Elvis Replaces God in All Former Myths

by Erin Slaughter

secretly we all want to assassinate the president, we don’t care

who the president is. because every man in a suit distills

to husbandfather unattainable. because the burned-out shell

 

of a honda civic steaming against winter is more frightening

than any ditch-born skeleton of wild bone. eventually,

abstaining becomes more vice than lack of. when it’s humid

 

in my house I find puddles of saltwater on surfaces,

& each time am truly surprised how little

I want to put my mouth on them. nailbiters recognize

 

their kind by fidget & lack, & parents by the prayer

of you’re okay aimed at the houndstooth swatch of skin

& blood blooming at their child’s knee. why is it so hard to acknowledge

 

pain we can do nothing to assuage? whoever built hunger

must have done so just to better understand

the geometry of starvation.
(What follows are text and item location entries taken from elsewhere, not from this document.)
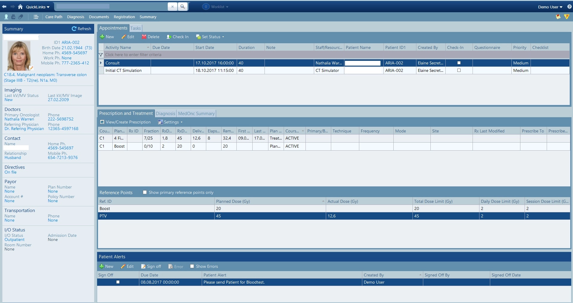The width and height of the screenshot is (573, 303).
Task: Enable Show primary reference points only
Action: click(x=145, y=192)
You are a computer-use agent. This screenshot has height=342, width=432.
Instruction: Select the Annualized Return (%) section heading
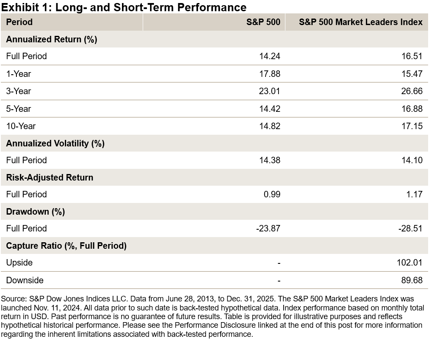(51, 39)
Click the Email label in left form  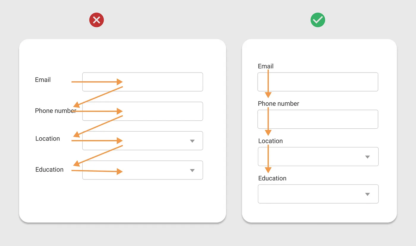click(x=43, y=80)
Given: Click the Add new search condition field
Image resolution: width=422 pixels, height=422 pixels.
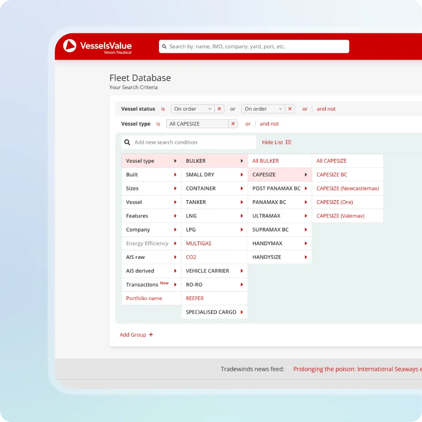Looking at the screenshot, I should (x=192, y=143).
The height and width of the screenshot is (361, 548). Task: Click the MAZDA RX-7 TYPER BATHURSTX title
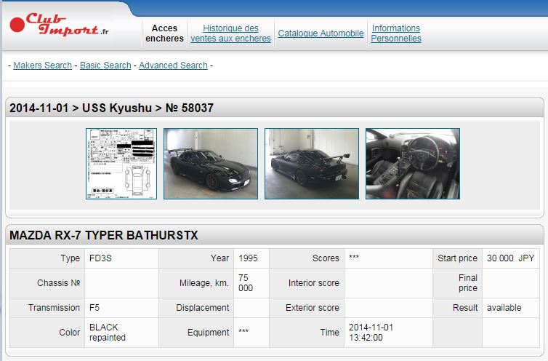coord(104,235)
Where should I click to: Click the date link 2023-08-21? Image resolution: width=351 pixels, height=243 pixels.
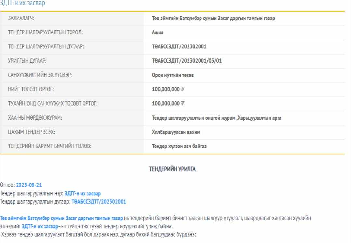(x=29, y=185)
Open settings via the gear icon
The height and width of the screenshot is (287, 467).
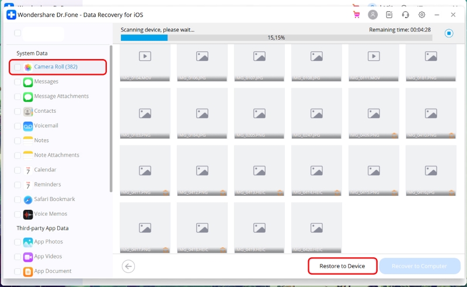[422, 15]
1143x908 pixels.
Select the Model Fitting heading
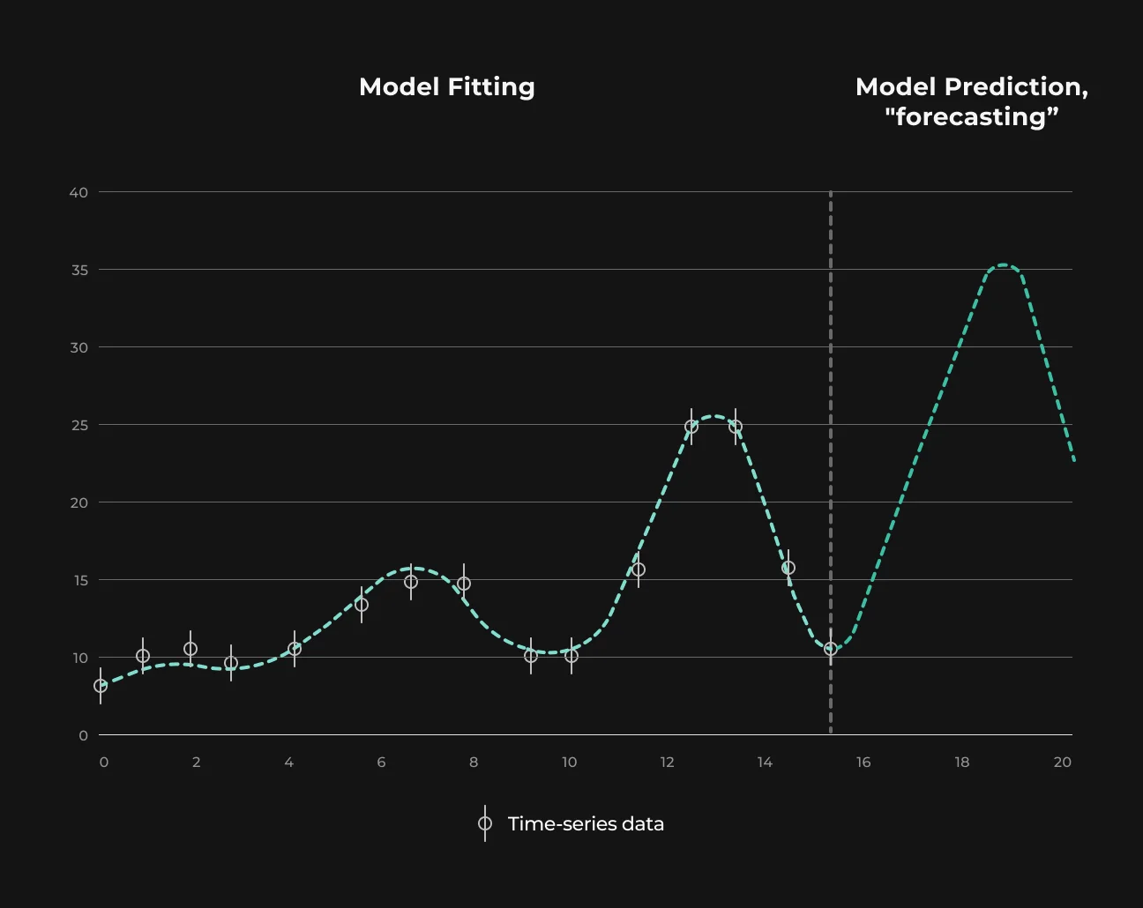pos(447,86)
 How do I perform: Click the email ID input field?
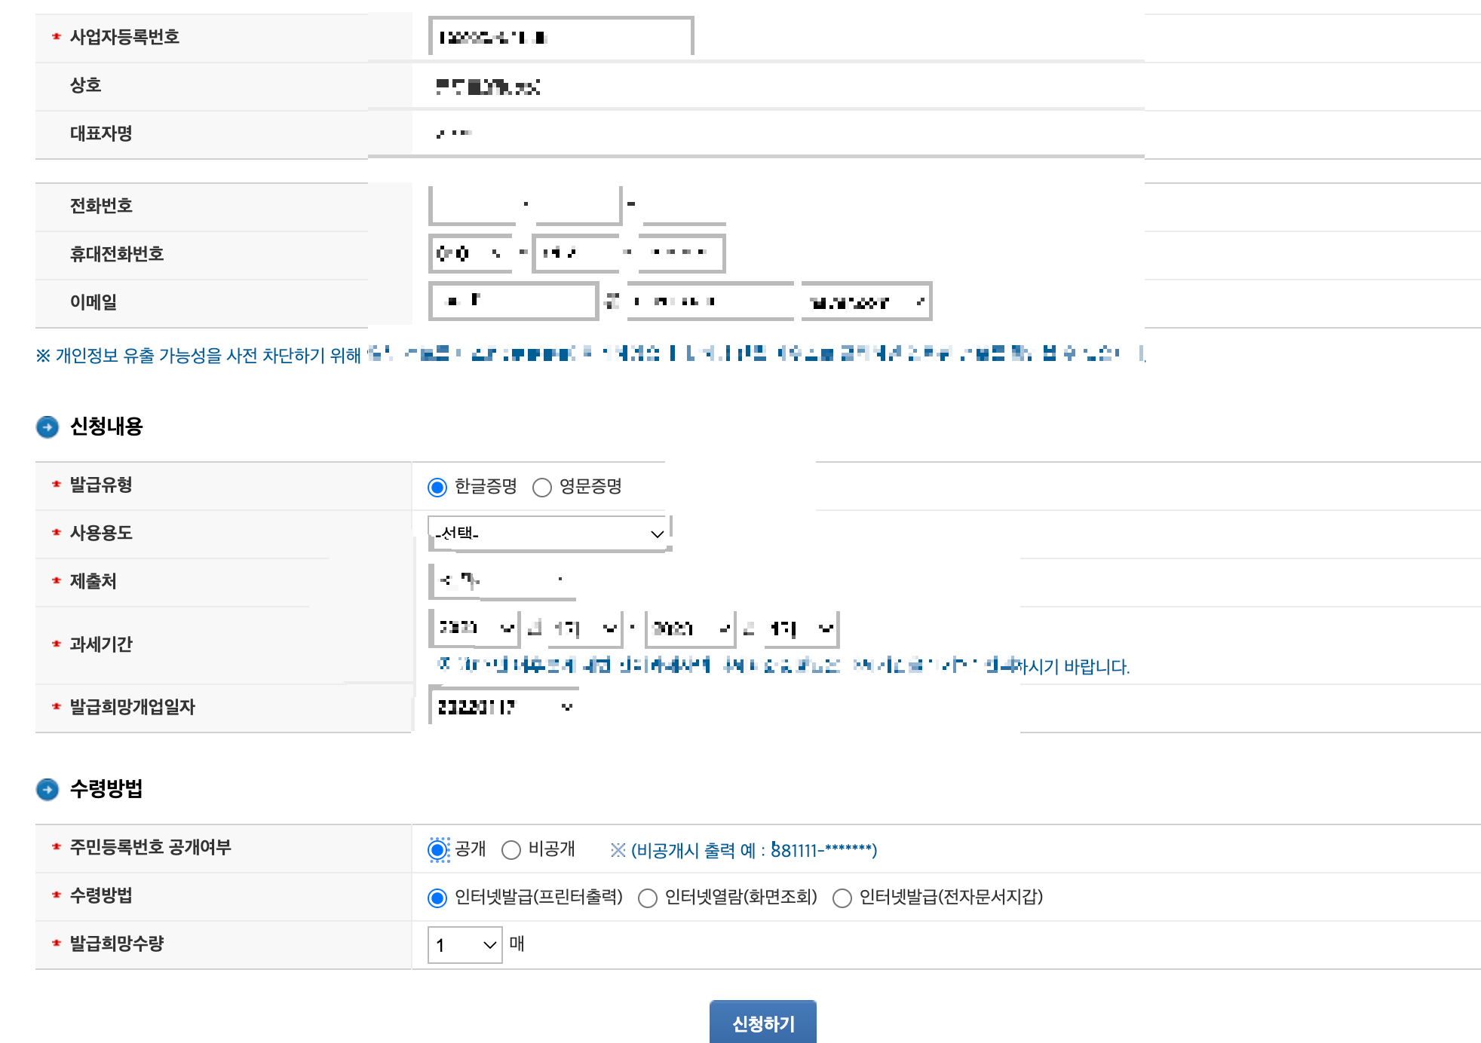513,301
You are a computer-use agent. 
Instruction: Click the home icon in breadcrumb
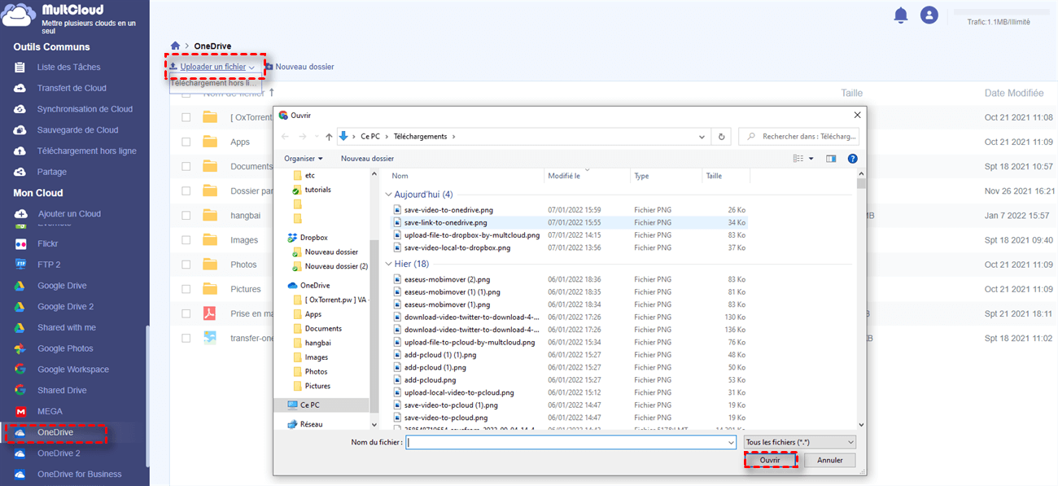[x=175, y=46]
I pretend sometimes

 

that quietness is a green-eyed, steadyblazing fist & that it’s not painful

to find a person beautiful singularly. welcome

to my country. we beg for noise & demand meaning

 

from the ruins. we might as well build a hut of bricks & burrow, we might

as well go on howling into furniture. we all want to assassinate a knife,

we don’t care what rifle we have to dig up to do it.

 

re: fucking a stranger in your car, M assures me there’s only ten minutes

of conversation bridging the crevasse between emotionally unhinged

& the sexiest lick of electricity ever spoken aloud. that we can cradle

 

everything we want against the dim satchel of our chests & also discover

a way to become it. it’s every door in the body painted

fever-sheen, symptom without disease. it’s

 

what we owe to one another, not an erasure of teeth but

holding a lantern to the scars, telling stories of how they shone

like schools of salmon abandoning the water.